* Listed records
+++

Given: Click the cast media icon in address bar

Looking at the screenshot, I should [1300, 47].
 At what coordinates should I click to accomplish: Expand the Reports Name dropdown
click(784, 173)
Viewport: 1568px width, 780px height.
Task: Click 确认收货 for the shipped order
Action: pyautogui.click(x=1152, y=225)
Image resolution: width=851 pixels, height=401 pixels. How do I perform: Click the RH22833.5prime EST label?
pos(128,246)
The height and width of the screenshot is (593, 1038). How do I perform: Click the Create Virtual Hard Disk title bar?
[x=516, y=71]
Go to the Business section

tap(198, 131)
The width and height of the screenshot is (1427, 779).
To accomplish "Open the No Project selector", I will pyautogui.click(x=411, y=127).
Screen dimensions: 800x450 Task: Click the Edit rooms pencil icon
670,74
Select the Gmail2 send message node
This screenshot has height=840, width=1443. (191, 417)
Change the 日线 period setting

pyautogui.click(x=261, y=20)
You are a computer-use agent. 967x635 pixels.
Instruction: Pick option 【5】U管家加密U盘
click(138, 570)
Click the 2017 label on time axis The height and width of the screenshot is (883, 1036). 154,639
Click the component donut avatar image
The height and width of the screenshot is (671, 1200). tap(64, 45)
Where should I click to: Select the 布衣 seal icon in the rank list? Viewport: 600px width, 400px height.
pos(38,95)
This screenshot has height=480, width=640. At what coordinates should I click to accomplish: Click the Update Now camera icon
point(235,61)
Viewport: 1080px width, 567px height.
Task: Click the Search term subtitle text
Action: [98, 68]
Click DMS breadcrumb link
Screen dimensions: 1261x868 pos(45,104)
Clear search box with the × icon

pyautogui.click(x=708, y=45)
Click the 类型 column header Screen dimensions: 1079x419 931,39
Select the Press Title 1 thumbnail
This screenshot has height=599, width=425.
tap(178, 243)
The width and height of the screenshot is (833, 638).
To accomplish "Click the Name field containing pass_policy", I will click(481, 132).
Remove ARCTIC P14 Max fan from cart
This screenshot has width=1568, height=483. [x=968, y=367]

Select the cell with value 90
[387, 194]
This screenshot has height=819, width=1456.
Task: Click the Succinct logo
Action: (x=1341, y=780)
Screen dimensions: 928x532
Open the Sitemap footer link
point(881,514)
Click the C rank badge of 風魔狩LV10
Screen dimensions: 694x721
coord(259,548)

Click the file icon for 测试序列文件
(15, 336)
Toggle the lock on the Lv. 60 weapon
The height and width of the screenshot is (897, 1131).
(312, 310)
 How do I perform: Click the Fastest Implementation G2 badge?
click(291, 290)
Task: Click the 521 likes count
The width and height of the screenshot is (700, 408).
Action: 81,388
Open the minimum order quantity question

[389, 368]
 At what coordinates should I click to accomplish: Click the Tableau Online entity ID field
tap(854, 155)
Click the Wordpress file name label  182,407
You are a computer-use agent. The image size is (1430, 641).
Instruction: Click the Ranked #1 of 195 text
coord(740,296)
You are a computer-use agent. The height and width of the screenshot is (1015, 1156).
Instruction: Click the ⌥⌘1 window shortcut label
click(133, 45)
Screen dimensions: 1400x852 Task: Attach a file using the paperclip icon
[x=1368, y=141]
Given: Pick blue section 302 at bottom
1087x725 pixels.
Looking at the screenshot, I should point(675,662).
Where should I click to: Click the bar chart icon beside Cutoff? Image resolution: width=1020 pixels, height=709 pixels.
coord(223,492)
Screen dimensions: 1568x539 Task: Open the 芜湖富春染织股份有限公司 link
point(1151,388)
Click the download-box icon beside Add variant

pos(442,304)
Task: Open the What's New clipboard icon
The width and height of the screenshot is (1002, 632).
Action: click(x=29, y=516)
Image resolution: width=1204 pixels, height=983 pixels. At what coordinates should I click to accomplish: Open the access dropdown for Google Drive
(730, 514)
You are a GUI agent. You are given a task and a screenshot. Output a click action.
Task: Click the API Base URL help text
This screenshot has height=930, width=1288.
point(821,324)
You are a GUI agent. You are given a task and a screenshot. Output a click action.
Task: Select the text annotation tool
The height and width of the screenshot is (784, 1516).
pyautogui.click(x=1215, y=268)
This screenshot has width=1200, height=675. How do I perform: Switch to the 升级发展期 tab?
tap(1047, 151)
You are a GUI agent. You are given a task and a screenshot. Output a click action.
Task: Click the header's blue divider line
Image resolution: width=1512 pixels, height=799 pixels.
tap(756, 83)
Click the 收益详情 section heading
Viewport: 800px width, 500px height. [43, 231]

+++

* Exercise requirements
Retype the records above, but only those lines that fall between the line containing "Click the Wordpress" and the line containing "Task: Click the API Base URL help text", with both of those lines included, exactly as written.

* Output of the exercise
Click the Wordpress file name label  182,407
You are a computer-use agent. The image size is (1430, 641).
Instruction: Click the Ranked #1 of 195 text
coord(740,296)
You are a computer-use agent. The height and width of the screenshot is (1015, 1156).
Instruction: Click the ⌥⌘1 window shortcut label
click(133, 45)
Screen dimensions: 1400x852 Task: Attach a file using the paperclip icon
[x=1368, y=141]
Given: Pick blue section 302 at bottom
1087x725 pixels.
Looking at the screenshot, I should point(675,662).
Where should I click to: Click the bar chart icon beside Cutoff? Image resolution: width=1020 pixels, height=709 pixels.
coord(223,492)
Screen dimensions: 1568x539 Task: Open the 芜湖富春染织股份有限公司 link
point(1151,388)
Click the download-box icon beside Add variant

pos(442,304)
Task: Open the What's New clipboard icon
The width and height of the screenshot is (1002, 632).
Action: click(x=29, y=516)
Image resolution: width=1204 pixels, height=983 pixels. At what coordinates should I click to accomplish: Open the access dropdown for Google Drive
(730, 514)
You are a GUI agent. You are given a task and a screenshot. Output a click action.
Task: Click the API Base URL help text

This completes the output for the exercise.